**EXCERPT:**
::::

Auburn University Assistant Professor Haruka Wada is using a recently awarded $1 million National Science Foundation CAREER Award to investigate stress responses in organisms and cells and how they link together. Scientists have long studied the responses separately, but the connection between the two is unknown.

"We think we know stress or stressors because we feel them every day, we talk about it every day, but when it comes to the physiology of stress, there are a lot of unknowns, and this is partly because how we respond to stress depends on what we’re feeling that day," said Wada of the Department of Biological Sciences.

"The way you perceive a physical, physiological or psychological stress is also influenced by what you’re currently going through and previous exposure to a similar stressor, including during childhood."

In her project, "Proteostasis to Allostasis: Integration of Cellular and Organismal-Level Stress Responses," Wada and her team are applying warm air as mild heat conditioning on juvenile zebra finch birds as a way to increase stress tolerance in adulthood. As the birds become adults, they are exposed to warmer air and are able to better tolerate those higher levels.

::::

**PROVIDED RECORDS:**
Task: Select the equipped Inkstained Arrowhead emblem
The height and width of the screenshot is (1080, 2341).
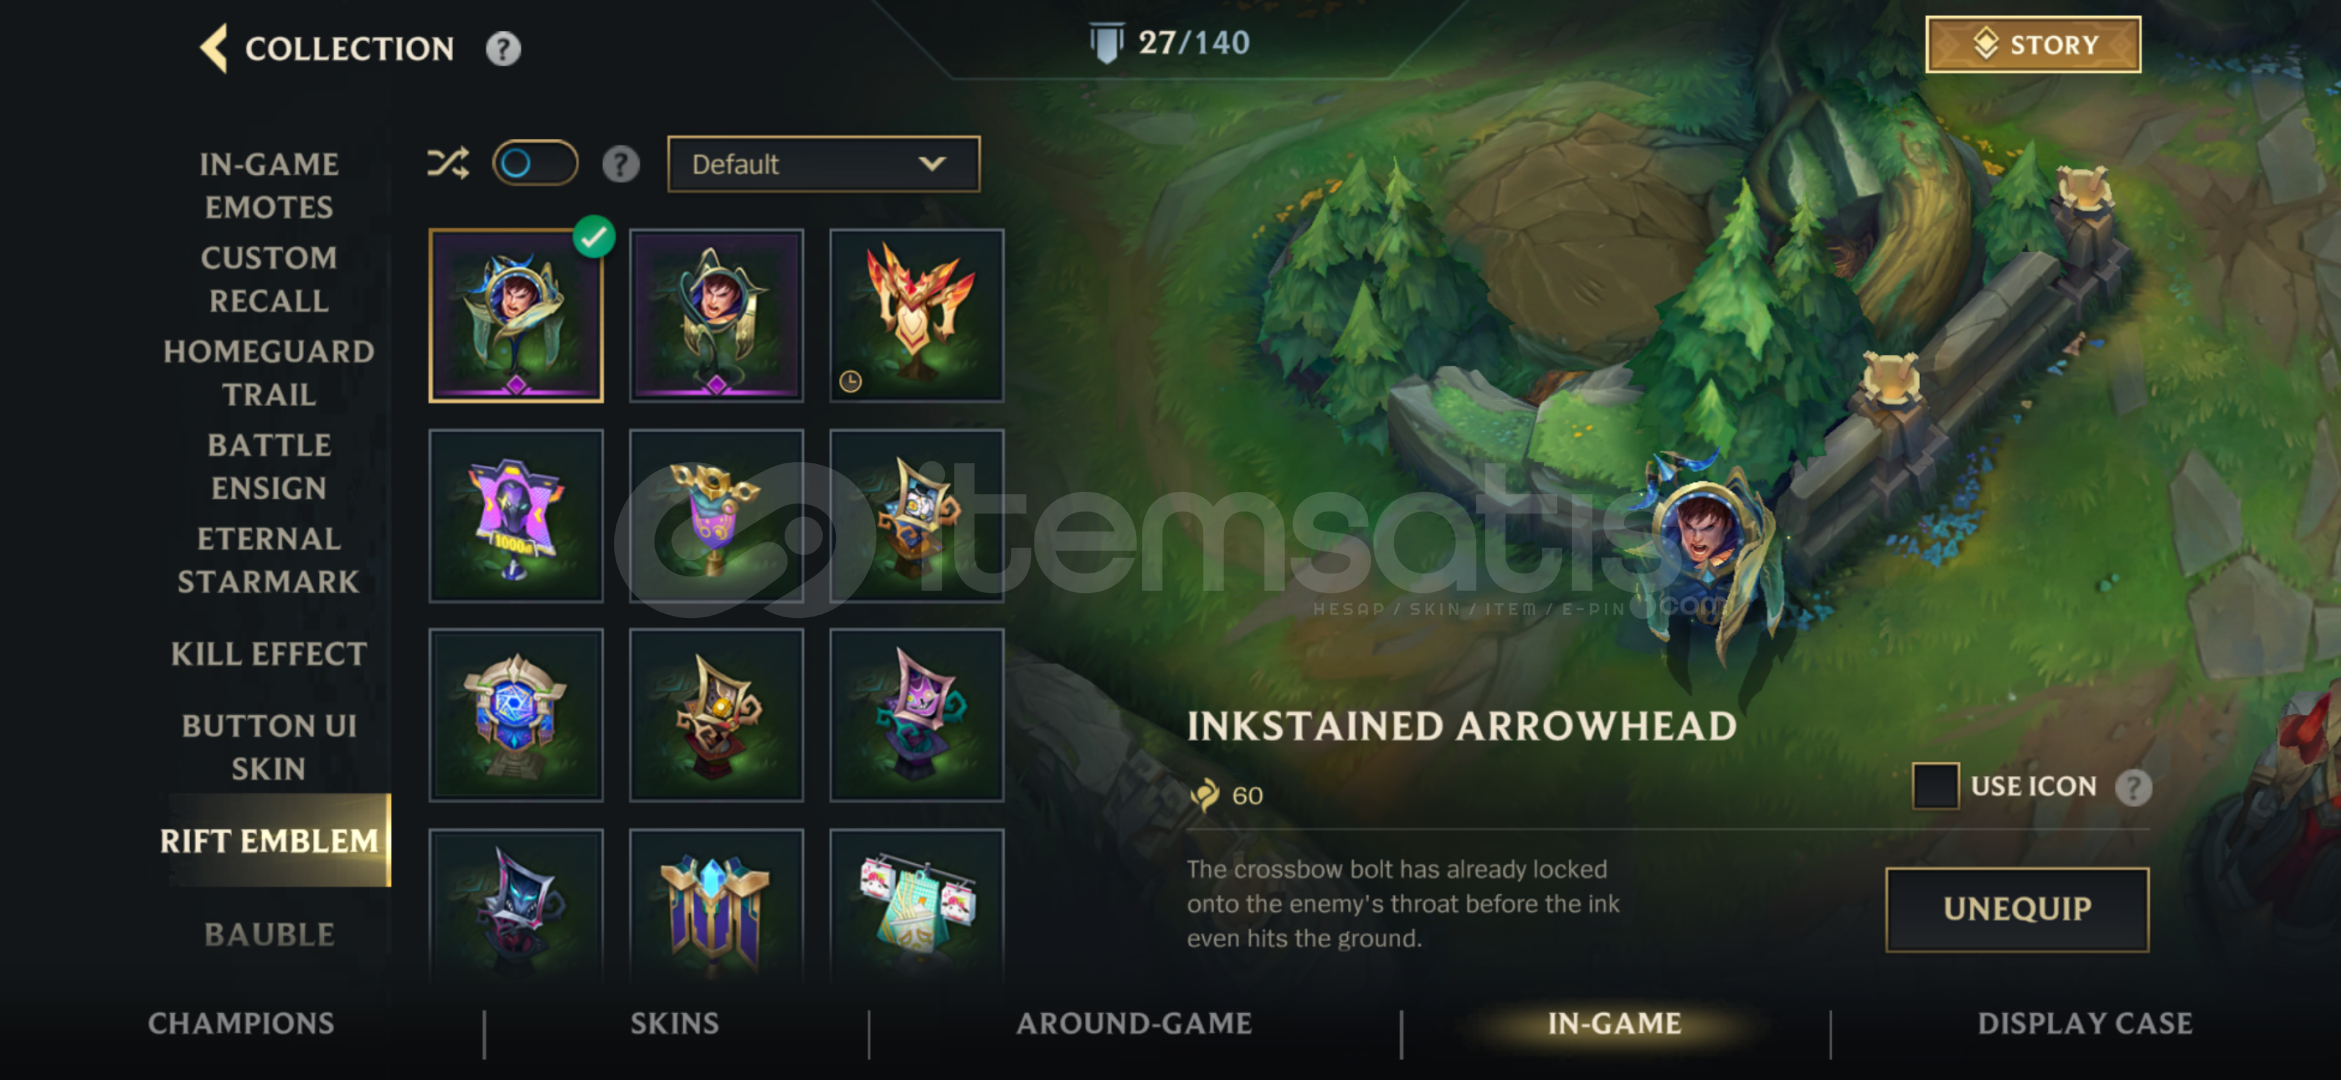Action: [x=516, y=316]
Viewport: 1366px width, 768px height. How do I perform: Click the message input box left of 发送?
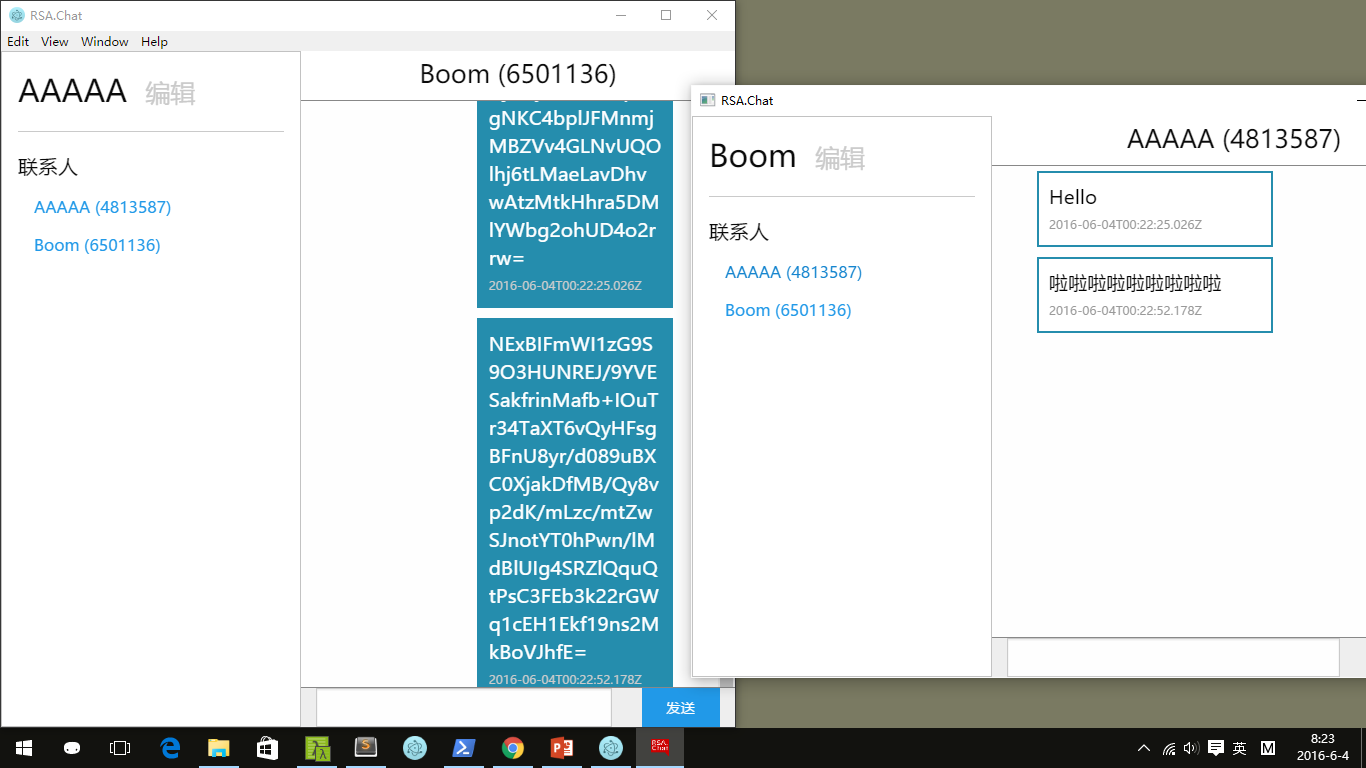point(463,707)
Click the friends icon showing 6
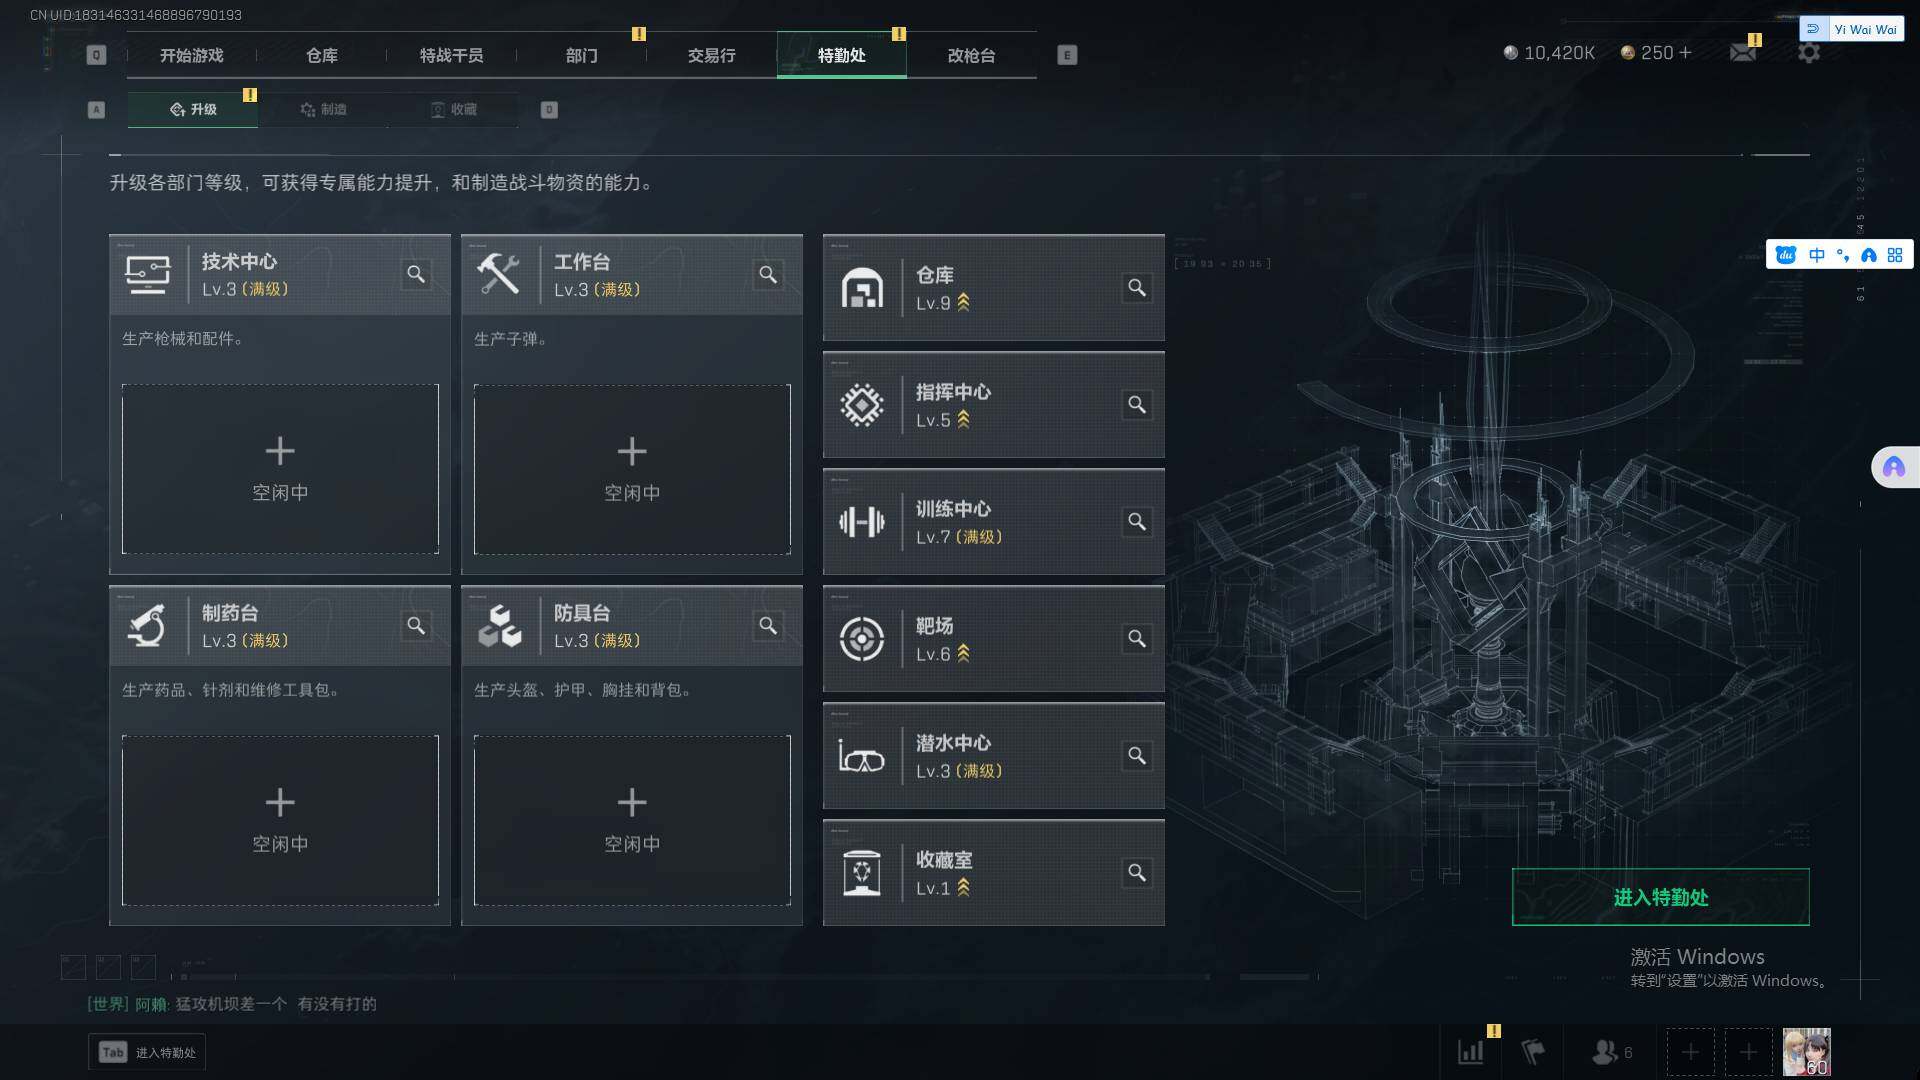This screenshot has width=1920, height=1080. (1612, 1052)
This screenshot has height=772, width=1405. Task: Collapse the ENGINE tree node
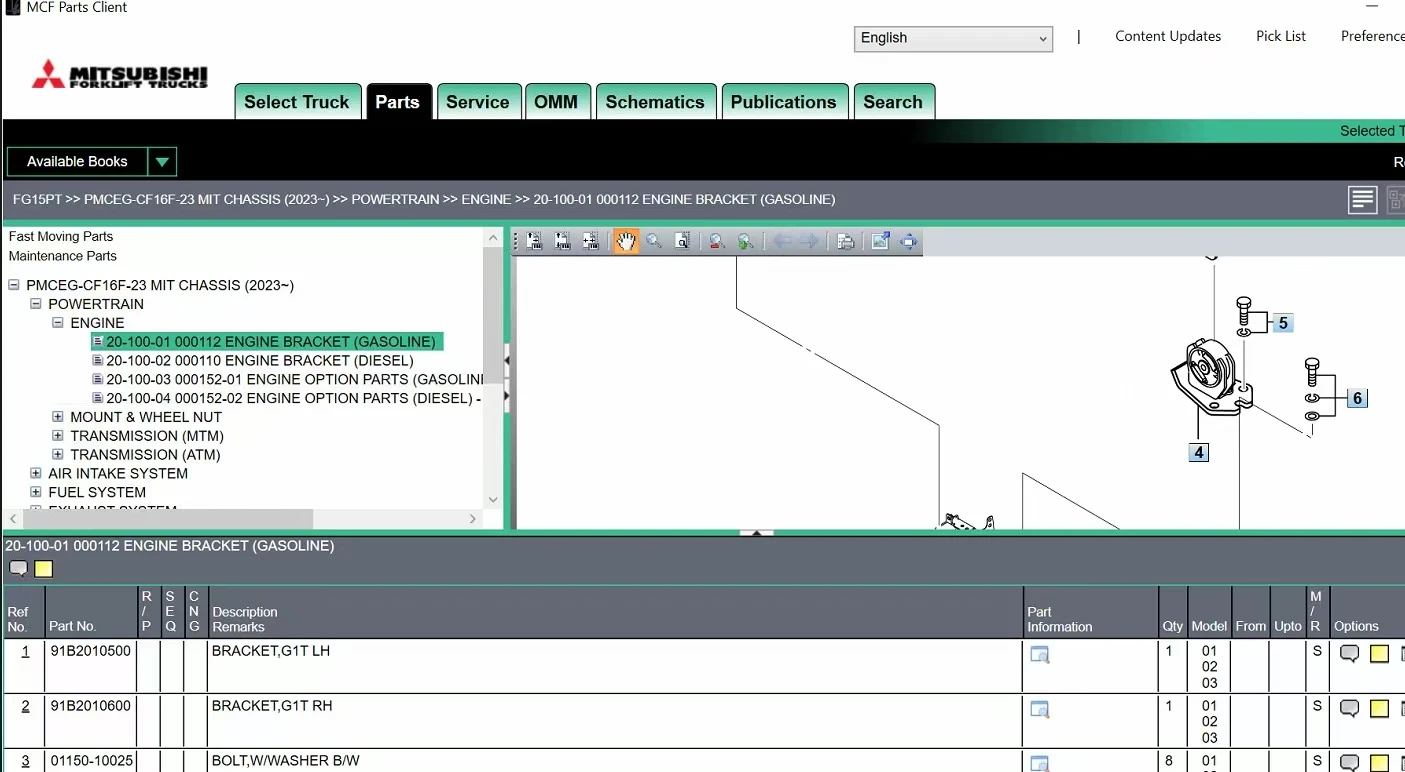click(x=58, y=323)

::::

**TASK DIRECTIONS:** Please reproduce the stress research text above word for word, from "Auburn University Assistant" up to and including "two is unknown.".

**RESULT OF THIS EXERCISE:**
Auburn University Assistant Professor Haruka Wada is using a recently awarded $1 million National Science Foundation CAREER Award to investigate stress responses in organisms and cells and how they link together. Scientists have long studied the responses separately, but the connection between the two is unknown.